Mieszkaniec Świętochłowic nie stanie przed sądem
Po ponad roku od zbrodni prowadząca śledztwo Prokuratura Rejonowa w Sławnie uzyskała kluczową opinię biegłych psychiatrów, pod których obserwacją był podejrzany Jan D.
- W ocenie biegłych podejrzany jest niepoczytalny. Miał całkowicie zniesioną zdolność rozpoznania znaczenia czynów i pokierowania swoim postępowaniem. Stanu takiego nie mógł przewidzieć. Zdaniem biegłych zachodzą warunki określone w art. 31 par. 1 Kodeksu karnego - powiedziała prok. Dziadczyk.
Psychiatrzy uznali, jak wskazała rzecznik, że "opiniowany wymaga pobytu w szpitalu psychiatrycznym celem zapobieżenia kolejnemu popełnieniu czynu o znacznej szkodliwości społecznej, w tym czynów przeciwko życiu i zdrowiu innych osób".
Prok. Dziadczyk przekazała, że w takiej sytuacji prokurator "na dniach" skieruje do Sądu Okręgowego w Koszalinie wniosek o umorzenie postępowania i umieszczenie Jana D. w szpitalu psychiatrycznym.

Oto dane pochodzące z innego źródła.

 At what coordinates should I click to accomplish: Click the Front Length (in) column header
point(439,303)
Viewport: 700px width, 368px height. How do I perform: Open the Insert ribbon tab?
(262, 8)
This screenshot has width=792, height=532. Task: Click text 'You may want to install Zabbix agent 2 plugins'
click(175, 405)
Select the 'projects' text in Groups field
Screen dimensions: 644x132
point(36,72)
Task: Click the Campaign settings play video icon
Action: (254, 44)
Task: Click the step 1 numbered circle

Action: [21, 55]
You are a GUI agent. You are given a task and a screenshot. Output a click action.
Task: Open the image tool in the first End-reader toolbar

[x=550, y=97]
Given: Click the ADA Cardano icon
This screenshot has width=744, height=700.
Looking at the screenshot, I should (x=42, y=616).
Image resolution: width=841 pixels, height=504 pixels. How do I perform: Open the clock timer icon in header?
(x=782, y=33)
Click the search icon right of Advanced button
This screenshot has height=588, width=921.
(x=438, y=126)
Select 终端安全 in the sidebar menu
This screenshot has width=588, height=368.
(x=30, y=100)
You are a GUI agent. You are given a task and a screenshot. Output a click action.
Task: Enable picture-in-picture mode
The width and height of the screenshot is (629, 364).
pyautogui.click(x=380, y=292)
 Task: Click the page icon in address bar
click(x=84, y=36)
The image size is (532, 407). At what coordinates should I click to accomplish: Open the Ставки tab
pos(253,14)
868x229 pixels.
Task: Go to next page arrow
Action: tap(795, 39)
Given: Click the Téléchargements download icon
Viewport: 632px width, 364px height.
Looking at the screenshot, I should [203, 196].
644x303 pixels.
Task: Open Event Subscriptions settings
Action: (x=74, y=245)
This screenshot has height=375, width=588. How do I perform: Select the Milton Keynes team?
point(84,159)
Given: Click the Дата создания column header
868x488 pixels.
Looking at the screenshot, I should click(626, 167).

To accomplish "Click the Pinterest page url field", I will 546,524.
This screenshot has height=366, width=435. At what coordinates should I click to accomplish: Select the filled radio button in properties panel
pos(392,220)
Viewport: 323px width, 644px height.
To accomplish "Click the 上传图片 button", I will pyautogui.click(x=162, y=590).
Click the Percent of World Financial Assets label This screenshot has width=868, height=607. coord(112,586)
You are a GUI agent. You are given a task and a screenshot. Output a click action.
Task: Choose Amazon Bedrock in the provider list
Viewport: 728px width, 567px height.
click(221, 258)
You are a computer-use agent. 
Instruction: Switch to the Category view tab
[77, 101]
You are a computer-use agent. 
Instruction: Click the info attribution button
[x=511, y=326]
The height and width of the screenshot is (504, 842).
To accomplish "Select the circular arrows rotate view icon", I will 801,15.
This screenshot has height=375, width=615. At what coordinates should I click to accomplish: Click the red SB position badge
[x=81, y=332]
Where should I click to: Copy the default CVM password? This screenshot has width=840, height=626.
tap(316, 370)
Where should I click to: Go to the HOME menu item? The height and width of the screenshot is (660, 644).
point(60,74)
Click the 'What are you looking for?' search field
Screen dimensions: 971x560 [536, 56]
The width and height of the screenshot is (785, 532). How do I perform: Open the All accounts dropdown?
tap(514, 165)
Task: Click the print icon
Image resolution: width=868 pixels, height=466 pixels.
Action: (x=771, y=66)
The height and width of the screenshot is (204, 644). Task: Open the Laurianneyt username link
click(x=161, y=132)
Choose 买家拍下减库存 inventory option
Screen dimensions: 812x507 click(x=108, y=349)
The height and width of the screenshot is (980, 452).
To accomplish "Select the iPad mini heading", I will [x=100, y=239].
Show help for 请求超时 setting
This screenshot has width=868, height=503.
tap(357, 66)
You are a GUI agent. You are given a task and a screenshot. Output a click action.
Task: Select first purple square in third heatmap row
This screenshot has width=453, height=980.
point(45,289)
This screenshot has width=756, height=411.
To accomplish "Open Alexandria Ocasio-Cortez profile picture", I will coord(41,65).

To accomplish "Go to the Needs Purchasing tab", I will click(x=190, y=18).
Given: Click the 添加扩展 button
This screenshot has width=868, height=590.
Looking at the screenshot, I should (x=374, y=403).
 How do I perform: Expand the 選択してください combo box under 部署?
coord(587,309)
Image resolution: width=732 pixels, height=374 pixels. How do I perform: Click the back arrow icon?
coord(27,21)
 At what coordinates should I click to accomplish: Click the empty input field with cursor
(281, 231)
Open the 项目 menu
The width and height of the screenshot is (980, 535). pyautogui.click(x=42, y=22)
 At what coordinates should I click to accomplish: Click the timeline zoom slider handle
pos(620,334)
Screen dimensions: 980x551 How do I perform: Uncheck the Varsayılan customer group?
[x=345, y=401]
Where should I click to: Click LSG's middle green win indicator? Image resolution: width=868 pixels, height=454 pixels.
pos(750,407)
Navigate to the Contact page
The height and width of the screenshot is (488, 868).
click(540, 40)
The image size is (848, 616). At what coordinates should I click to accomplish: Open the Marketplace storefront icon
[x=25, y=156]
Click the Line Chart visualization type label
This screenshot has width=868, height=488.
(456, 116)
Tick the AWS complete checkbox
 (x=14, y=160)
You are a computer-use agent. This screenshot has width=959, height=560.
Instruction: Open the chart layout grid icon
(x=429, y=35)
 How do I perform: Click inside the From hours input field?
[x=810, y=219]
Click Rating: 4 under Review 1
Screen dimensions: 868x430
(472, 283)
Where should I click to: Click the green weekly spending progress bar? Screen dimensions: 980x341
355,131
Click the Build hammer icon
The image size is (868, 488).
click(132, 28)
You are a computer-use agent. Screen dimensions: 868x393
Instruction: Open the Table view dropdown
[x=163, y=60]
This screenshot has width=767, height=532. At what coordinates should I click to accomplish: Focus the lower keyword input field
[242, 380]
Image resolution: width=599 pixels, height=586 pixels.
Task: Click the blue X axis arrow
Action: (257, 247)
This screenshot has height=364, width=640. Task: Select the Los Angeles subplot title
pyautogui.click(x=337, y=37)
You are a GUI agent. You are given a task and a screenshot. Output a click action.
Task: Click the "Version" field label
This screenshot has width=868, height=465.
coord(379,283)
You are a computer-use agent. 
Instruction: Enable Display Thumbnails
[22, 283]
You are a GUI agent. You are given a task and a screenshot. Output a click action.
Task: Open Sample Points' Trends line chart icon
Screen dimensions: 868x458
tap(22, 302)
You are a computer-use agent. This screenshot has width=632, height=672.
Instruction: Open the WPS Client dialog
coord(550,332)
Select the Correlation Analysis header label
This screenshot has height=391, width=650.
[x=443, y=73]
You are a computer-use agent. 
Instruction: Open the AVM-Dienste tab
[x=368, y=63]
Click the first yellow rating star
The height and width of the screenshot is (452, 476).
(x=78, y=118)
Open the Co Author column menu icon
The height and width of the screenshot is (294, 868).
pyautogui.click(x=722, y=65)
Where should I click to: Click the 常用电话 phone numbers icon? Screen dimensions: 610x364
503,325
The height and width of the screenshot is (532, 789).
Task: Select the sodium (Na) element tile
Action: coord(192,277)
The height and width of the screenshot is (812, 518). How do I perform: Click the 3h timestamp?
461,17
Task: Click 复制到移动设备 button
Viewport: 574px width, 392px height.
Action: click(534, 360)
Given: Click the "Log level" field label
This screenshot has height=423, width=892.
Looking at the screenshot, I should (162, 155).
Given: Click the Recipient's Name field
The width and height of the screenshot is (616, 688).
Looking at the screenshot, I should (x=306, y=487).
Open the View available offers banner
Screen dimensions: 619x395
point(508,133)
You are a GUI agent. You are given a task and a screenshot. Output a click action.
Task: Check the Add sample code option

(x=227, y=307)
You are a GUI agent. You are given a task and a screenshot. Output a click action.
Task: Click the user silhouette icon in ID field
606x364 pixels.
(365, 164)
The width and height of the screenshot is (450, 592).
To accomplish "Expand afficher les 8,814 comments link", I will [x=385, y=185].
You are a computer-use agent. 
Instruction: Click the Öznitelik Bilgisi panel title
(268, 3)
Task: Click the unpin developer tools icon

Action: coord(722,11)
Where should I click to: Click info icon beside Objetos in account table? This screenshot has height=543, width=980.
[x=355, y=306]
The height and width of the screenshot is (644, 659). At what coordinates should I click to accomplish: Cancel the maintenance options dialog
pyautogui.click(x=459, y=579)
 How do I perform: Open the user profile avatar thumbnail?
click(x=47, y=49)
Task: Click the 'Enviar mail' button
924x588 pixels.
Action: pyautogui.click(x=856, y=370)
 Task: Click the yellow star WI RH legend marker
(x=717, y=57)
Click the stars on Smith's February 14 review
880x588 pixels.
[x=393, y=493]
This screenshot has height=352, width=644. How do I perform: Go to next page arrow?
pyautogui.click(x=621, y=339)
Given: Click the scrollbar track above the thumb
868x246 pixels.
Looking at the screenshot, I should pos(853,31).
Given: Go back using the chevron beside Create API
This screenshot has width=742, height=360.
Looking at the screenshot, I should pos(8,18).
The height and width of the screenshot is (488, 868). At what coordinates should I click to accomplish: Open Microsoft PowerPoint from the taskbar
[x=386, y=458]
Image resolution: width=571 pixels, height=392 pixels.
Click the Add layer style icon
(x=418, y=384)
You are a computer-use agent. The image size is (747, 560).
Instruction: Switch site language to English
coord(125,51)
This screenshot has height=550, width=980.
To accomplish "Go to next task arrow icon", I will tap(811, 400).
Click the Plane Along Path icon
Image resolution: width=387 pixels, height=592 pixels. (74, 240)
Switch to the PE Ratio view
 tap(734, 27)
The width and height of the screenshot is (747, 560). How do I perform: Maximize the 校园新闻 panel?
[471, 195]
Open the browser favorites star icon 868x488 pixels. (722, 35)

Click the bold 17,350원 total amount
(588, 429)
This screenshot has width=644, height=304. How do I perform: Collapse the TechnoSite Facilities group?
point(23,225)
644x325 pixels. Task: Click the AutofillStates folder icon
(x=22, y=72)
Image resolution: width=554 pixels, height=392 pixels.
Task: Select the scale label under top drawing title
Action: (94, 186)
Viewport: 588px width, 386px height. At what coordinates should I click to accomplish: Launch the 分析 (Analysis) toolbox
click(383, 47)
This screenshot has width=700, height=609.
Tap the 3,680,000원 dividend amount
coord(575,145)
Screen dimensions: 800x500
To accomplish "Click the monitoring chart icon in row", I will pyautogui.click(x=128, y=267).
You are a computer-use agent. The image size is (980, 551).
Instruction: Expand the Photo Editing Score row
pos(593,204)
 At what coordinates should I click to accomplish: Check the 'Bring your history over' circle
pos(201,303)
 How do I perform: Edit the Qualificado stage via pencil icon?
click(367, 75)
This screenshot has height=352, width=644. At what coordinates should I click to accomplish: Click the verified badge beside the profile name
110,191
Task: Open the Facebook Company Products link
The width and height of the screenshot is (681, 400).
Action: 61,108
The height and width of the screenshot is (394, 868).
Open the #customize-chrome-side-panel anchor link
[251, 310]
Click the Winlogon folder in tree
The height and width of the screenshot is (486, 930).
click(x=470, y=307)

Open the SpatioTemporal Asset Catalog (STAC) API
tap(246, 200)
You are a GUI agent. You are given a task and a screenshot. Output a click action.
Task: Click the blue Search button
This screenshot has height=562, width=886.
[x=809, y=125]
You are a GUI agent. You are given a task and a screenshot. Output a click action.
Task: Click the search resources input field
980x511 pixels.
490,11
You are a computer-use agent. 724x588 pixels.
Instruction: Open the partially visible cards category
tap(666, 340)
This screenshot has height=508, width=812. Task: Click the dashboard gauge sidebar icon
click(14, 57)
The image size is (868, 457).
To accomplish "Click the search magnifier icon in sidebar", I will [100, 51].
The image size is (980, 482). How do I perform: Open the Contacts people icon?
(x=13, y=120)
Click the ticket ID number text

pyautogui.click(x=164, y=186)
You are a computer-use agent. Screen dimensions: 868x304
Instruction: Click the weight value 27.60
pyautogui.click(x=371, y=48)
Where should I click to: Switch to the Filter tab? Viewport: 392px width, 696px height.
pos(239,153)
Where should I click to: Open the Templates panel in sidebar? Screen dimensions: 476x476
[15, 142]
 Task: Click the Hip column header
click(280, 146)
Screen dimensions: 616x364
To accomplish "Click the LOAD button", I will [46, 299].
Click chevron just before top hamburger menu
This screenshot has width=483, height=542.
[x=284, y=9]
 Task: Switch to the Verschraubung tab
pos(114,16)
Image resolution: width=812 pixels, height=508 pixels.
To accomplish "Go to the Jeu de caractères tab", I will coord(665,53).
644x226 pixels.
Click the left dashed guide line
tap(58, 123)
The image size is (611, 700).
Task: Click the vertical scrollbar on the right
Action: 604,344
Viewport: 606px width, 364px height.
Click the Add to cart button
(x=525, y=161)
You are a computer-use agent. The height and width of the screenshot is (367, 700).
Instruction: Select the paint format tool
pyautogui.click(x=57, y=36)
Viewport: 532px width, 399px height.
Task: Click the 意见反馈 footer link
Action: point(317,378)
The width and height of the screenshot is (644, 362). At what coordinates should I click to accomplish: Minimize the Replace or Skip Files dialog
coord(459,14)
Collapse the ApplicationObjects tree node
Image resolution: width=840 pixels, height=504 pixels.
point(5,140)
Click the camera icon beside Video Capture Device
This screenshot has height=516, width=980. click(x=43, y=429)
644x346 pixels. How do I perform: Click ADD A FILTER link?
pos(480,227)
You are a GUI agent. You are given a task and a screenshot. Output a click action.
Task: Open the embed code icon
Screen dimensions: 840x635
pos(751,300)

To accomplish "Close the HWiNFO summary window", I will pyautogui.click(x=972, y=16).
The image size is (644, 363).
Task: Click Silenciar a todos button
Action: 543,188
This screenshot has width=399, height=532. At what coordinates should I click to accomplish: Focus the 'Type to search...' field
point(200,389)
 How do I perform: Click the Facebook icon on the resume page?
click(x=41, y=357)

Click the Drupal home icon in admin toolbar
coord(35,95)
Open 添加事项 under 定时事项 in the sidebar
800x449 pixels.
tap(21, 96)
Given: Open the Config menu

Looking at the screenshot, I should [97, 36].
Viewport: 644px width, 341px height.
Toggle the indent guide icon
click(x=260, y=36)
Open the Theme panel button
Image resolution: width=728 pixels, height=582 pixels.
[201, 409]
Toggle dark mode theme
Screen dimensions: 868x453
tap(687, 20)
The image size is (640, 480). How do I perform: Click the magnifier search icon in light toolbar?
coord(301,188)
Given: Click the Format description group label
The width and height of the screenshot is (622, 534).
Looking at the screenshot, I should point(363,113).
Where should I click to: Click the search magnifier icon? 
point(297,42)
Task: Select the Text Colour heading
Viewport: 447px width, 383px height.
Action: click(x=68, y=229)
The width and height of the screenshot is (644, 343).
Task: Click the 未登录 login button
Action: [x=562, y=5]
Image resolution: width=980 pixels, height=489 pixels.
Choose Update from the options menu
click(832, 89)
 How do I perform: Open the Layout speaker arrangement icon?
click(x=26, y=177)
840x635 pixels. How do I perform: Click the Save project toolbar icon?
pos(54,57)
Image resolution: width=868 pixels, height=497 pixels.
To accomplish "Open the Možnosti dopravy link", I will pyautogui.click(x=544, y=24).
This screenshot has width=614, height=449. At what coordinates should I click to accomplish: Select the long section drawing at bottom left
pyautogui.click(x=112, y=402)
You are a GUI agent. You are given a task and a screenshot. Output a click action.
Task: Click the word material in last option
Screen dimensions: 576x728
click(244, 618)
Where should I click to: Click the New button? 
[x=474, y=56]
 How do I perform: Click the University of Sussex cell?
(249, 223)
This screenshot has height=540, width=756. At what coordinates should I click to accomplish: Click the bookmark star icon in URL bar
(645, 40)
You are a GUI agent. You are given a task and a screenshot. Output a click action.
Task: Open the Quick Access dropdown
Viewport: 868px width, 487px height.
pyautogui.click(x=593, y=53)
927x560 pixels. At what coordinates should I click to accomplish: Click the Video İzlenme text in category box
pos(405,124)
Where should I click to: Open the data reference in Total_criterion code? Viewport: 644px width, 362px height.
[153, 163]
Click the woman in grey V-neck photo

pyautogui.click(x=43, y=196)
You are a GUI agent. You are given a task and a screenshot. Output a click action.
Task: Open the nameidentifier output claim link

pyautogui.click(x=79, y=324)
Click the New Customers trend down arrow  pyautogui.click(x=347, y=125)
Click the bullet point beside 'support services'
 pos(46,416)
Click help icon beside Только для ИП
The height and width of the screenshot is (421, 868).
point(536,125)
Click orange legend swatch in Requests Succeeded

Do zbrodni doszło rok temu w ośrodku nad Bałtykiem
Z ustaleń w śledztwie wynika, że podejrzany, mieszkaniec Świętochłowic i jego ofiara z Czech dobrze się znali. Obaj z rodziną Jana D. przyjechali do ośrodka domków letniskowych w nadmorskim Wiciu. Wszyscy to osoby głuchonieme. W nocy z 21 na 22 lipca 2024 r. w jednym z domków pili alkohol. Po północy członkowie rodziny podejrzanego opuścili spotkanie i poszli spać do pomieszczenia na piętrze. W pokoju na parterze zostali tylko Jan D. i jego kolega Czech. To wtedy Jan D. zaatakował znajomego nożem i uciekł.
Mężczyzna poszukiwany przez policję - najpierw za usiłowanie zabójstwa, a po śmierci w szpitalu pokrzywdzonego za zabójstwo - został zatrzymany 26 lipca 2024 r. przez śląską policję w miejscu zamieszkania. Został przewieziony do jednostki policji w Sławnie. Tam z udziałem tłumacza języka migowego przeprowadzono z nim czynności procesowe.
Jan D. podczas przesłuchania potwierdził, że dźgnął kolegę nożem, ale "jakby we śnie". Sąd zastosował wobec niego tymczasowy areszt. Jan D. nadal w nim pozostaje.